• Extract to read

Now you tell me, which scenario is worse? The guy who exceeded expectations by a longshot and lifted a franchise and city out of the grave, despite having to combat a conspiring NBA on top of his opponents? Or the guy who has been catered to by the NBA his entire career, yet not only still fell incredibly short of expectations, but turned his back on the very city, franchise, and fans that he made so many promises to?
Media and fans alike are getting all over Kevin Durant for his decision to join the Golden State Warriors. The comparisons to what LeBron did when he left for Miami are flying all over the internet, our radios, and our televisions. The problem is, it’s not even close to the same thing. Durant exceeded expectations. He gave his heart, soul, blood, sweat and tears to a franchise that was left for dead, and he lifted them up into a signifanct force only to be denied by the NBA. The big money was in a Warriors/Cavs finals this year, so the NBA did everything they could to make sure that happened. They let the Warriors get away with murder to mount that series comeback against OKC. Draymond Green should’ve been suspended, paving the way for OKC to advance, but he got a free pass for acting like a straight thug… but yet, all he did was call LeBron a pussy and he got suspended in the Cavs series. Why? Because it was in the best (money) interest of the NBA for the Warriors to advance past the Thunder. It was also in their best money interest (by way of publicity and buzz) for LeBron and the Cavs to beat the Warriors. It’s what they wanted YEARS ago when they fixed the draft for him to go to Cleveland in the first place, but LeBron failed to live up to expectations and deliver.

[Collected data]
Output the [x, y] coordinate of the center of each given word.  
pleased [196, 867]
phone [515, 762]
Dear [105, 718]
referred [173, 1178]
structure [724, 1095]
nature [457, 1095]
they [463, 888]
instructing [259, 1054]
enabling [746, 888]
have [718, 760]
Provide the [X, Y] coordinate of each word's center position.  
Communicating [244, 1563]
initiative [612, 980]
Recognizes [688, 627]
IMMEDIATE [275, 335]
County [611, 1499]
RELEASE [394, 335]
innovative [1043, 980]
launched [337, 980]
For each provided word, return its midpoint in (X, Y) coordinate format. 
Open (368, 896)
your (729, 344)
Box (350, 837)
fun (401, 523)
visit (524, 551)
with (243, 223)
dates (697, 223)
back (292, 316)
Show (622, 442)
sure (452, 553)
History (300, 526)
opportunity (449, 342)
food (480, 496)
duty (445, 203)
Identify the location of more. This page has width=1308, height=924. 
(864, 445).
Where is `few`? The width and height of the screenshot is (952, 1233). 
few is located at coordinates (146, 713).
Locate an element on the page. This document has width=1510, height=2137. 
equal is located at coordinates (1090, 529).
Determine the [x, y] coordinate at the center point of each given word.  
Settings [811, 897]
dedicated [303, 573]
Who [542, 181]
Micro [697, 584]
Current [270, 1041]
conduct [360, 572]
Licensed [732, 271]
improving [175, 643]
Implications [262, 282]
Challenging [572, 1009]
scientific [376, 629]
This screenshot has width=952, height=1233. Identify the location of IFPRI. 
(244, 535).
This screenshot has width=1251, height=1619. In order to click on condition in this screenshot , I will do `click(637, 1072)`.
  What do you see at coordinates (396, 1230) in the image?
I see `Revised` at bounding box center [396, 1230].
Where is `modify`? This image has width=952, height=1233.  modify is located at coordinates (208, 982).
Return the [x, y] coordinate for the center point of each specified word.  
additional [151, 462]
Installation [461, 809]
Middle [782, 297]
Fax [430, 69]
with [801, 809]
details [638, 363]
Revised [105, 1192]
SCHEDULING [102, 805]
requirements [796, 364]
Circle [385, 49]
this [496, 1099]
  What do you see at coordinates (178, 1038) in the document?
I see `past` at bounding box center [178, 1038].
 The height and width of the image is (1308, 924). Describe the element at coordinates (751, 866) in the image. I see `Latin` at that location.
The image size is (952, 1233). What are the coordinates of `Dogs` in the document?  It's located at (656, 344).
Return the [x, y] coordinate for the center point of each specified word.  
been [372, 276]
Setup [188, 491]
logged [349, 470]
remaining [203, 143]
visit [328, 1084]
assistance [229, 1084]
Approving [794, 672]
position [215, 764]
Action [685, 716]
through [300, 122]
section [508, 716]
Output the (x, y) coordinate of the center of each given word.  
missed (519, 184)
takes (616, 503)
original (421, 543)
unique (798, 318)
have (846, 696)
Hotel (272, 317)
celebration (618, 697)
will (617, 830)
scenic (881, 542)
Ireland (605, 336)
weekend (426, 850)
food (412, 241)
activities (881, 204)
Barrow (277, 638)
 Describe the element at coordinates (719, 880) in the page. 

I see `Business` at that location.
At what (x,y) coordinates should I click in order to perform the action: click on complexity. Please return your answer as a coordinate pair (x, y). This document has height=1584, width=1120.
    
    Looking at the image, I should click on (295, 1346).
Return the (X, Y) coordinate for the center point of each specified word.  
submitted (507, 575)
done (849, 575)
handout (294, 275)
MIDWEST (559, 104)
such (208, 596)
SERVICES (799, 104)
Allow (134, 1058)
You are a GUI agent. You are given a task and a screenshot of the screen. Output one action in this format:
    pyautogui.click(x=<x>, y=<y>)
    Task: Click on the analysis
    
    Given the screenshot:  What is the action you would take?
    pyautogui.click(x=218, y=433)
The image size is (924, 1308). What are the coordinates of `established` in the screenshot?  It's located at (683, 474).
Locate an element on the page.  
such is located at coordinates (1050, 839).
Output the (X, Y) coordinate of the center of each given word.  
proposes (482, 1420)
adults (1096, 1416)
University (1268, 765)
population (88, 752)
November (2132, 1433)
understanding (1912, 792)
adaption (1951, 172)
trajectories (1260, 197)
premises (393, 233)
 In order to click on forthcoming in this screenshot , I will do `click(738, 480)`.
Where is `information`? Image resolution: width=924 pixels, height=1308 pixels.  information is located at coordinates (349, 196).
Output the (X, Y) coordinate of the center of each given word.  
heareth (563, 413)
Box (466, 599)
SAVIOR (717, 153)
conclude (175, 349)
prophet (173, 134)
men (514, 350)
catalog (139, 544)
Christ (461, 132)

• Problem details
Write the next part of the opinion piece on Kevin Durant's move to the Golden State Warriors, starting after its last sentence. These records were drawn from a separate source.

• Response to the exercise
The NBA does what the NBA needs to do to keep itself thriving and as lucrative as possible. Even the mighty Jordan got his share of phantom calls and help from the refs to all but guarantee the best possible scenarios the NBA wanted and needed for sport popularity and financial gain. Make no mistakes, the NBA is a business, and businesses do what they have to do to succeed and make money, even if that means making teams like the Kings, Thunder, or various others their sacrificial lambs. So don’t hate the player, hate the game. Durant is not a villain. He did more than was ever expected of him for the unfortunate (for him) city and franchise he was drafted into. When his time was up, he took the best available job offered to him. Who can blame him? It’s not like he was appointed the King before he ever even stepped on an NBA court, had the NBA in his corner rigging things in his favor, then failed to deliver anything even close to what was expected of him before turning his back on the franchise and city that went all in on him. On the contrary, he over-achieved and turned a struggling franchise into a powerhouse. NBA and Thunder fans should appreciate that, not criticize it. When his time was up, he took the best available job offered to him… something any one of us would do.